会場内の一角で行われたのが「高校生SDGsポスターセッション」です。国際社会共通の問題意識として注目される「持続可能な開発目標」の達成に向けて、国内13高校13チームが写真や図表などを用いたポスター発表にチャレンジ。当日は制作した高校生が、見学に訪れた他校の生徒と発表内容について意見を交換する場面も多く見られました。このイベントを担当した宮野公樹氏の考えのもと、当日投票の多かった最優秀賞、優秀賞に加えて、制作開始当初から最も成長が感じられた特別賞の3賞を設定。最優秀賞には使用済み廃棄油をリサイクルしての石鹸作りに取り組んだ、神戸高等学校のチーム「Eco Soaps」が輝きました。「このままじゃあかん!SDGs」とのメッセージで目標達成への問題点を洗い出した京都女子高等学校「女坂4teens」が優秀賞、安田女子高等学校「Yasuda butterfly」は紙をめくって内容を見るユニークな方式の「MY幸せストーリー」を発表し特別賞を受賞しました。

女性研究者座談会

会場からの質問、第一線のパネリストが答えます

モデレーターの宮野氏が会場からの質問を11人に投げかける
モデレーターの宮野氏が会場からの質問を11人に投げかける

メインステージでは学生サミットのプレゼンテーションに続き11大学の女性研究者が登壇し、会場からの質問に答えました。Q&AツールのSlidoには「すぐに結果が出ない研究でモチベーションを保つには?」などの問いが寄せられ、「結果がでないことが立派な結果。なぜ結果がでないかというデータが取れる」といった第一線の研究者ならではの答えが返ってきました。

体験コーナー

目を輝かせ新たな技術に触れる

ダイワボウ情報システムは3Dプリンター体験を提供
ダイワボウ情報システムは3Dプリンター体験を提供

企業・大学による体験コーナーも人気を集め、高校生らが目を輝かせて新しい技術に触れていました。
出展内容は以下の通り。

  • ダイワボウ情報システム(DIS):プログラミング構築、3Dプリンターでの創作、VTuber体験など
  • 大阪公立大学:起立動作訓練支援ロボットの紹介など
  • 武庫川女子大学:鏡映描写による心理学実験など
  • 四国大学:STEAM教材SPACEBLOCKを使ったプログラミング体験

ワークショップ

アートから自分の答えを

美術品鑑賞を通じて発想を広げる
美術品鑑賞を通じて発想を広げる

美術講師・アーティストの末永幸歩氏は、精密に再現された2枚の巨大な屏風絵の複製品(「綴プロジェクト」制作)を題材に、新しいアートの見方を紹介しました。

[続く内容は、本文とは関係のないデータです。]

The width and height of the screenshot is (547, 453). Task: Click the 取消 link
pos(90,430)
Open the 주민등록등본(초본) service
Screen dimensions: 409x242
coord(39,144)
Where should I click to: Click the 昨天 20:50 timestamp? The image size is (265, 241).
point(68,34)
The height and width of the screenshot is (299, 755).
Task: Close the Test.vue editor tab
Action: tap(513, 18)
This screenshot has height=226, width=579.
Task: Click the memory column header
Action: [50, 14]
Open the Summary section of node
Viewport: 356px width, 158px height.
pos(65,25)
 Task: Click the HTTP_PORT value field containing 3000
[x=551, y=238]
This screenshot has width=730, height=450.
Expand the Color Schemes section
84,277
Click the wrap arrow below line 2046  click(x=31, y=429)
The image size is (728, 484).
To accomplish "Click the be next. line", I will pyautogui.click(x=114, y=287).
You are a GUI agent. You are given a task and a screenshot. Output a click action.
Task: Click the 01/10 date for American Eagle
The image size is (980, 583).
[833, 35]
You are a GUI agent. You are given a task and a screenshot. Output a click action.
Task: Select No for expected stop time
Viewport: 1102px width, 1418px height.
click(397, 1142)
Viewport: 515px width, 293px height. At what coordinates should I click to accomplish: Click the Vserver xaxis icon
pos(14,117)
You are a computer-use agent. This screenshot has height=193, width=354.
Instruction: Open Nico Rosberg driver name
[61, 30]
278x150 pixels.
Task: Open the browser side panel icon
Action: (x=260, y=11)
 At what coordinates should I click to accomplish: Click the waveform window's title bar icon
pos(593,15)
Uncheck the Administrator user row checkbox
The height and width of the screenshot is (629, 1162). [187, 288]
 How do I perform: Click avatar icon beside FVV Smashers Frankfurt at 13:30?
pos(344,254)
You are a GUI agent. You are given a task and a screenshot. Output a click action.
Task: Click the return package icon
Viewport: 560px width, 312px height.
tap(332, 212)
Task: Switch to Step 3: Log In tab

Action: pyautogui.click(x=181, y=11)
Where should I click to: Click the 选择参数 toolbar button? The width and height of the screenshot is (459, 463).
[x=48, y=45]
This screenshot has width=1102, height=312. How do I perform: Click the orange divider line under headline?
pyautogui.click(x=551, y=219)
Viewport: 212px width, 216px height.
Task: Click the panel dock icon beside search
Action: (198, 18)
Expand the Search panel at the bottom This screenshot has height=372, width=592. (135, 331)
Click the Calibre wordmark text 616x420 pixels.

参加者は思い思いの角度や距離から作品を鑑賞し、感じたことなどをメモしていきます。それを基に3人程度のグループに分かれて対話し、発想を広げました。末永氏は「アートの正解は一つではありません。既存の見方を疑ったり、様々な見方を横断したりすることで自分なりの答えを見つけて下さい」と結びました。

触れることで多くを学ぶ

国立民族学博物館准教授の広瀬浩二郎氏のワークショップでは参加者を2人1組に分け、1人はアイマスクで視界を塞ぎ、パートナーのひじに触れた感覚を頼りに歩きました。動きは次第に滑らかになり、ダンスをするように軽快に動く人もいました。さらに全員が視界を塞ぎ、形状などから玩具や世界各地の楽器の仕組みや使い方を類推しました。広瀬氏は「目から得られる情報量は多いですが、触覚を研ぎ澄ますと別の世界が体験できます」と説明していました。

NIKKEI STEAMゼミ

10年後のICT活用案を提案、京都女子高など受賞

シンポジウムではゼミ参加者が集まり記念撮影
シンポジウムではゼミ参加者が集まり記念撮影

日本経済新聞社とダイワボウ情報システム(DIS)が開催する日経STEAMゼミには高校・大学合わせて11チームが参加。「10年後の未来を見据えICT(情報通信技術)を活用した教育を考える」という課題に、ICT活用案が数多く提案されました。シンポジウムで京都女子高等学校の「鸞翔鳳集(らんしょうほうしゅう)」が最優秀賞に輝きました。提案した「感覚コピー」はICTを用いてプロの感覚を共有するという内容。優秀賞には、同時翻訳機能で言語の壁をなくし世界平和の実現につなげるというテーマの大阪経済大学「岡島研究室4期生」と、三次元立体映像を使った過去の偉人との対話を提案した清水ケ丘高等学校の「Shimizu」が選ばれました。